Sitting Mobile sold

This piece was recently sold.

I first posted about it here. I was thrilled that it sold and was happy to ship it out, but was also quite sad to see it go. I’ve had it for some time and had gone through what is a typical cycle for me of really being passionate about it when I first made it, then slowly becoming very critical of it to the point of apathy, and finally, as it becomes almost a fixture in my studio, finding a real appreciation for it. It was sold on my Etsy site.

This cycle of like – dislike – like is something I’ve learned to watch for. I try not to make any disastrous moves that I may come to regret during the dislike phase.

What I find interesting is that the qualities of a piece that I’ve made, that I was trying for when I made it in the first place are often not the the elements that I come to value at the end of this cycle. And this cycle is not continuous, it does end. It’s important to trust myself, that my initial instincts are often valuable.

Some pieces, however, I am lucky enough to not to go through this cycle with, and I just like what I did.

Designing a Chair

I often work with interior designers. Recently one that I’ve worked with for many years asked that I think about a design for a client that had  pretty specific requirements for a chair. The client recently having moved into a new condo had a walnut desk of Mid-Century vintage in her new bedroom that needed a chair. The new chair needed to have a look that would fit the design of the desk; it also had to fit the client so that she could sit comfortably at the desk, her stature being somewhat smaller than most chairs are designed for. The chair also had to slide in under the desk when not in use.

I visited the site and took this picture of the desk.

The interior designer remembered a chair that I had done for another client of her’s some time ago and thought that something similar might work in this case although the style would have to be changed to a Mid-Century Modern look.

This chair was designed to look like a Biedermeier chair for a bedroom set I had done in that style. I took this basic chair, changed the dimensions to the ones we had worked out with the client to get the seat height just right and created this first design.

You can see how I took the design detail of the pulls from the desk and put it in the back. Here is a drawing of the dimensions that I gave to the client along with several renderings like the one above.

The client didn’t think that this was what she was looking for so it was literally back to the drawing board for me. I realized that the client had the sense that the chair wasn’t sturdy enough and didn’t offer enough support. That led me to create this next design.

And below you can see the added lumbar support this design offered.

I also created this front view of the design…

…and a line drawing with dimensions.

The client said that this was perfect.

Here is the final product.

A word about the finish I used. Typically the walnut used in Mid Century Modern furniture made before the 1980’s had a lighter color than walnut available today. This is partly due to the interest in darker woods towards the end of the 20th century. It has also become much harder to find walnut logs of the size available before the 80’s with their wide expanses of heartwood. Consequently it became standard for sawyers to treat walnut with steam in the process of drying it. This darkened both the heartwood but also the lighter colored sapwood, giving them more sale-able wood.

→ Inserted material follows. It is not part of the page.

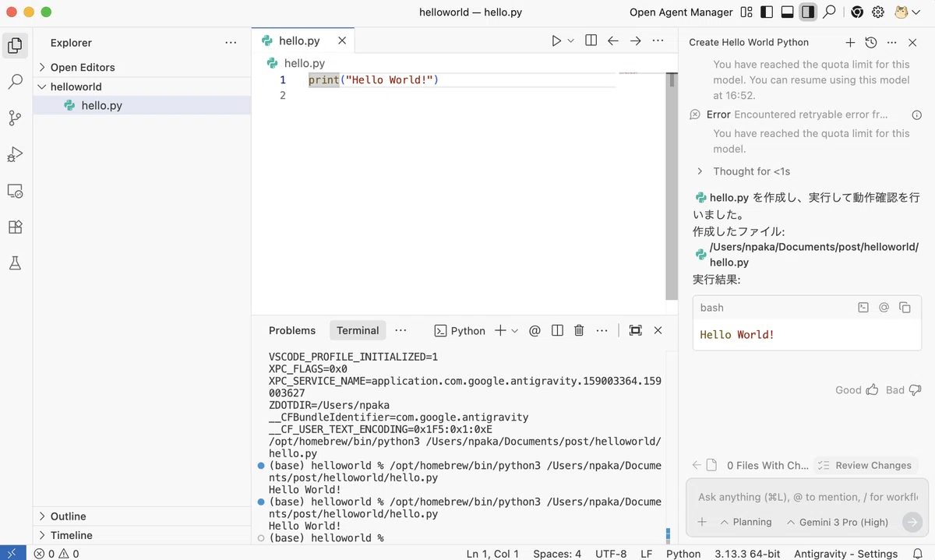
Task: Open Agent Manager from title bar
Action: tap(681, 12)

I selected the wood for this chair by color and grain pattern. To achieve as light a finish as possible I devised a finish that used several coats of different shellacs top-coated with a mixture of linseed oil and spar varnish. The client said she was very pleased with the chair and finish.

Even More Stools

In addition to the stool shown in my last post I’ve also recently completed another variation of the theme inspired by the work of Wharton Esherick.

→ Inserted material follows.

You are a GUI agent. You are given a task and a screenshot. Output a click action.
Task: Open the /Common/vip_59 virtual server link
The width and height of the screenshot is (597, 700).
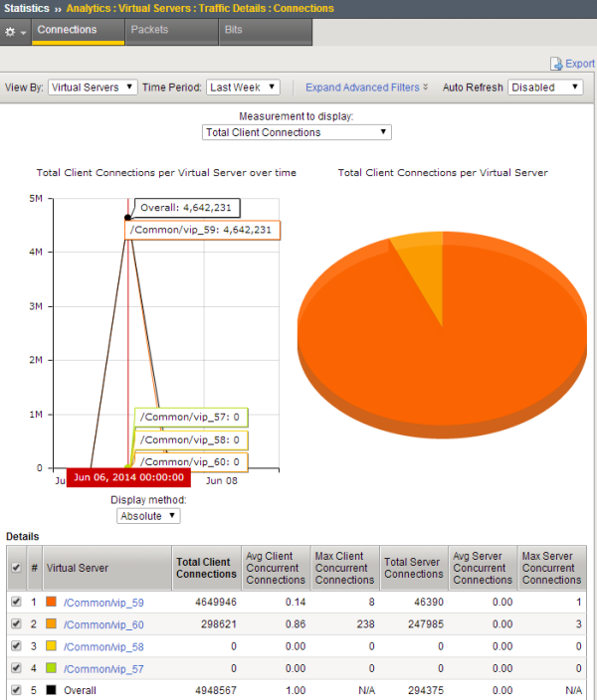point(103,603)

This stool’s seat is a free form aerodynamic-like slice of figured maple.

The two stools, the one with the walnut seat from my last post and this one make a very nice pair.

Again, clicking on an image should send you to my Etsy store where you can find out how to purchase one or both of these pieces.

More Stools

I recently noticed that A Wharton Esherick stool is being listed for sale at $8,500. Here’s a link to Modern One’s listing. I’ve posted in the past about being inspired by Wharton Esherick’s work. https://fillingham.wordpress.com/2010/02/11/inspired/  In that post I noted: “Wharton Eshericks stools command a lot of money these days. Live Auctioneers have one listed at an estimated price of $4,000 – $6,000 with the bids starting at $2,000. Architonic, Sotheby’s, and Rago list similar prices. The Museum of Arts and Design shows a very nice Esherick stool online as well.”It looks like prices for his work are going up.

Above is an image of a new stool I’ve recently completed. My hope is to work within the general theme established by Wharton Esherick while exploring some of my own ideas about shapes and forms and how they relate to each individual piece of wood being used. This stool is made from a beautiful piece of walnut from a crotch in the walnut tree as well as maple legs, turned on a lathe.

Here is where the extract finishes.